Over the course of my career, I’ve been witness to a rather rapid evolution of workplaces and work cultures. This change has been particularly prominent in its recent stages – with an influx of new-age professionals joining the workforce. As a result – we now experience noticeably different work practices, styles, and cultures. 

Of course, this isn’t solely due to our changing workforce. New age businesses, enabled by technology that came up only about a decade ago and matured even more recently, have led to new conventions that can seem challenging to the more established HR folks. For example, flexible timings, working from home, a range of office perks and benefits – all of these are now taken to be the norm if an organisation is looking to attract the top talent. 

In this context however, working on long term strategic goals – like promoting financial wellness – can be challenging.
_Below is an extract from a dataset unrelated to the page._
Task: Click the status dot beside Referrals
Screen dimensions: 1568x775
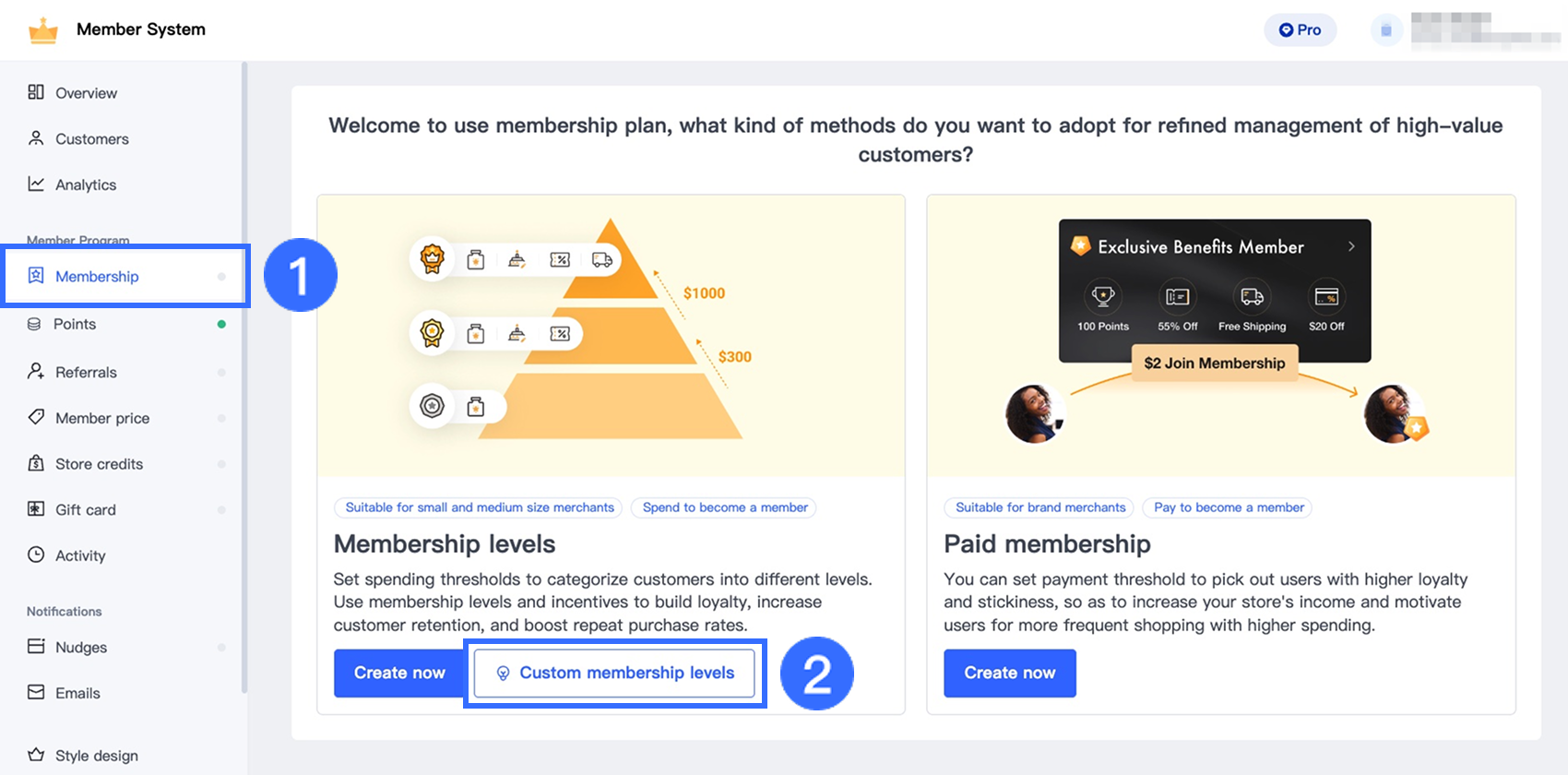Action: (x=221, y=372)
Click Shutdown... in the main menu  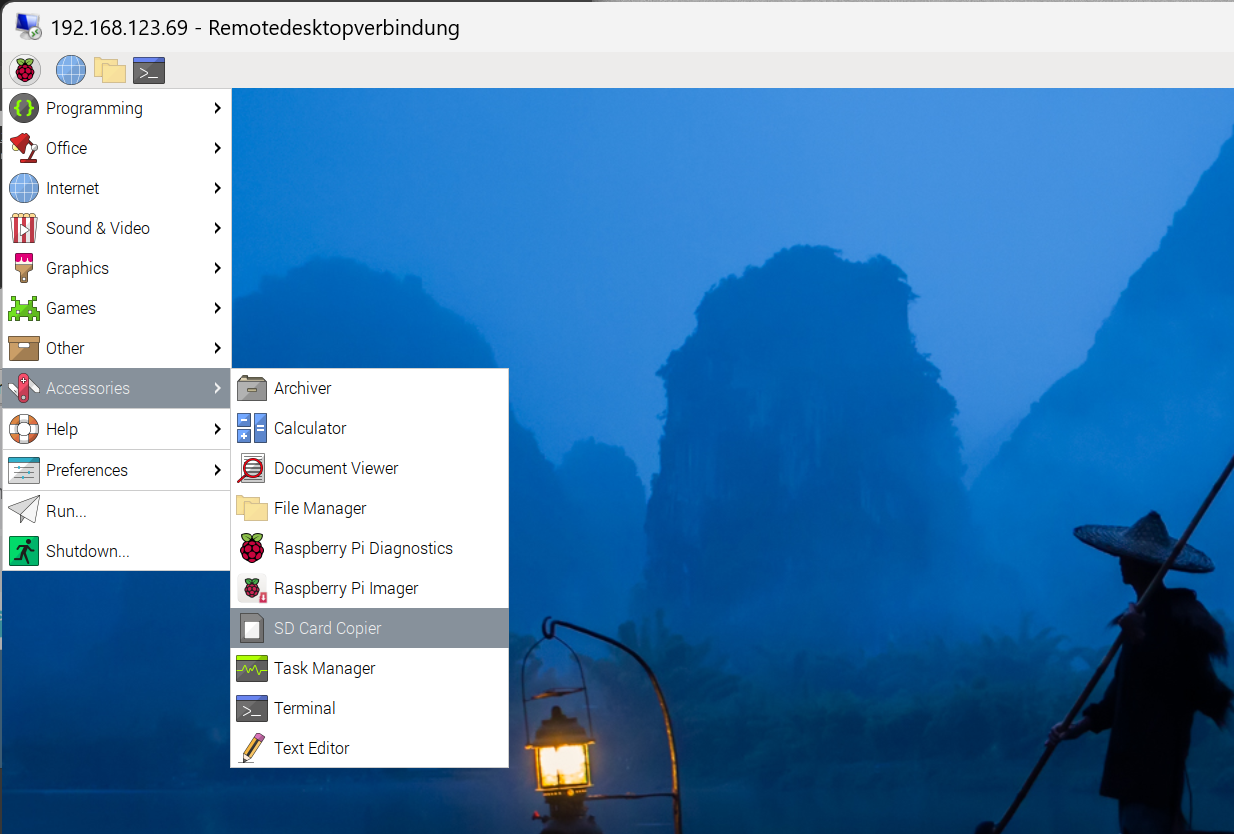click(x=88, y=551)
How can the HR function effectively implement its agenda and plans, and even measure their outcome when they’re dealing with a predominantly workforce with seemingly varied priorities, that often works remotely, or simply has different expectations? In my opinion, the key lies in the following:

#1 Identifying Common Focus Areas

When faced with a workforce exhibiting varied characteristics, it’s prudent to identify commonalities and channel focus there. The findings (and probably action items) are likely to be those that can be applied as a whole, with reasonable certainty of results. I believe this is optimally achieved by relying on surveys, word of mouth, and a keen eye for detail. 

For example, many new age orgs are likely to find that in terms of benefits, a millennial workforce, more than any other before it, prefers flexible working hours, cash bonuses, and healthcare. Identifying such focus areas is the first step to executing on the organisation’s financial wellness goals.
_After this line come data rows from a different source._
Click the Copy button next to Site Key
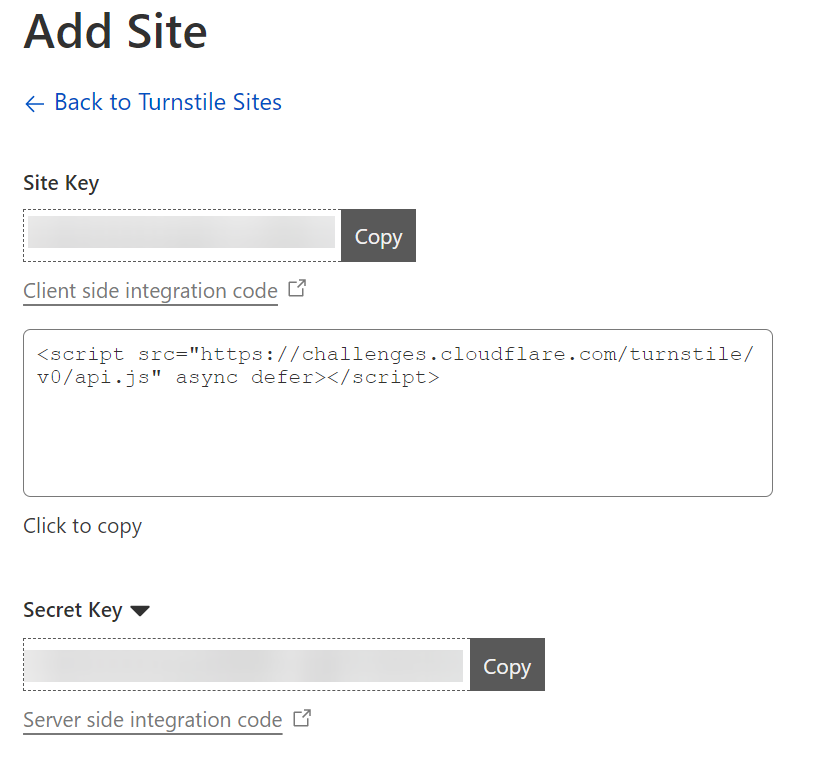Image resolution: width=827 pixels, height=781 pixels. coord(377,236)
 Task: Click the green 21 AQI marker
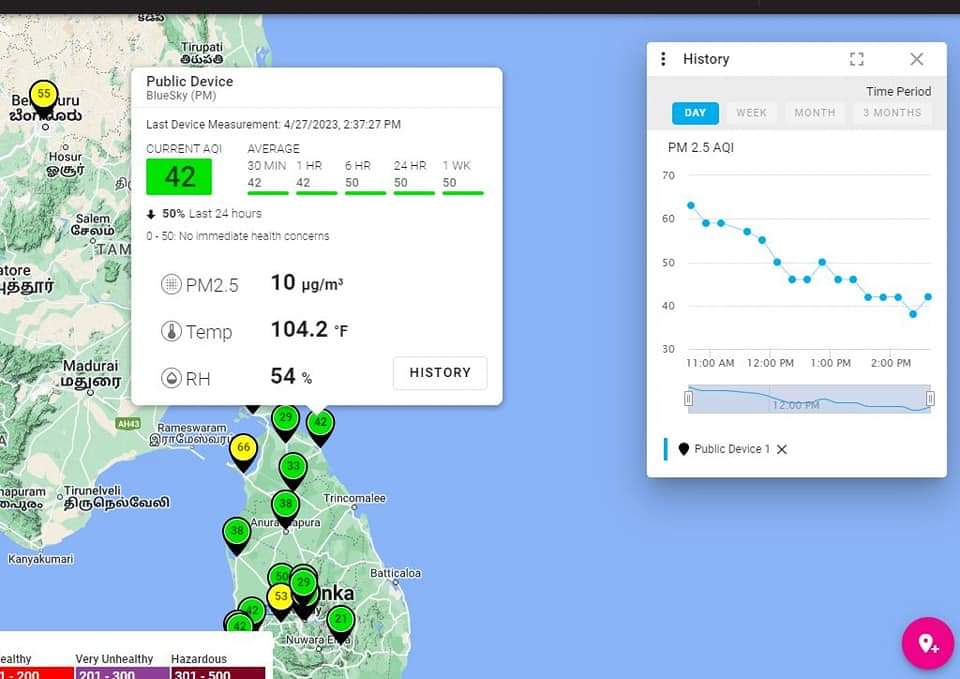tap(341, 620)
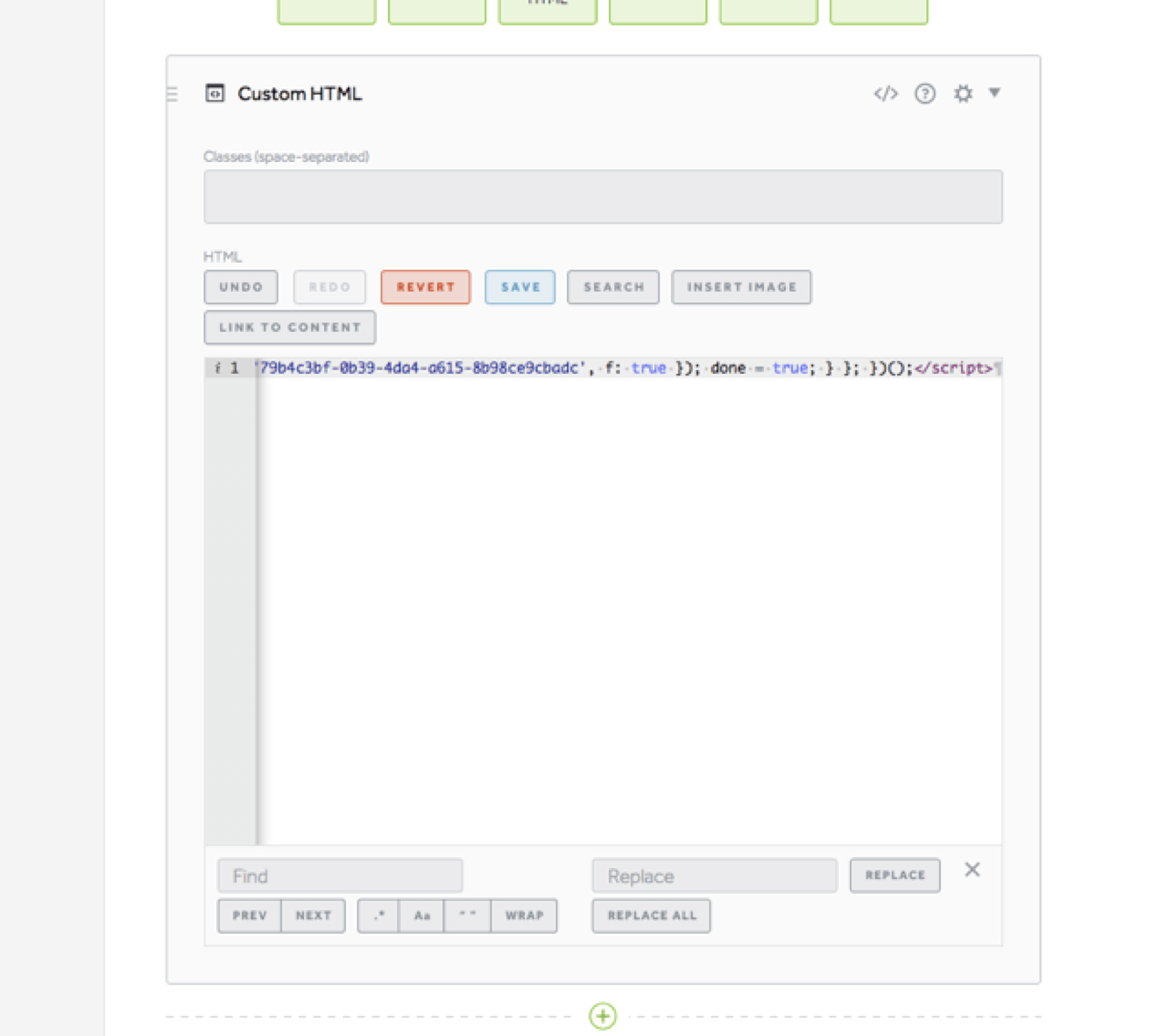Open help via the question mark icon

(x=924, y=94)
#2 Building A Compatible Agenda

Conventional plans are unlikely to be effective in an unconventional workplace. If, for example, you intend to host financial literacy seminars, is there adequate data to verify its potential effectiveness? Is the organisation confident that this is what the workforce is looking for? In PWC’s 2018 employee wellness survey, only half (49%) of those surveyed agreed that their compensation was keeping up with the rising living costs. But when offered employer benefits, such as “financial wellness with access to unbiased counselors,” only 25% of respondents preferred the option. 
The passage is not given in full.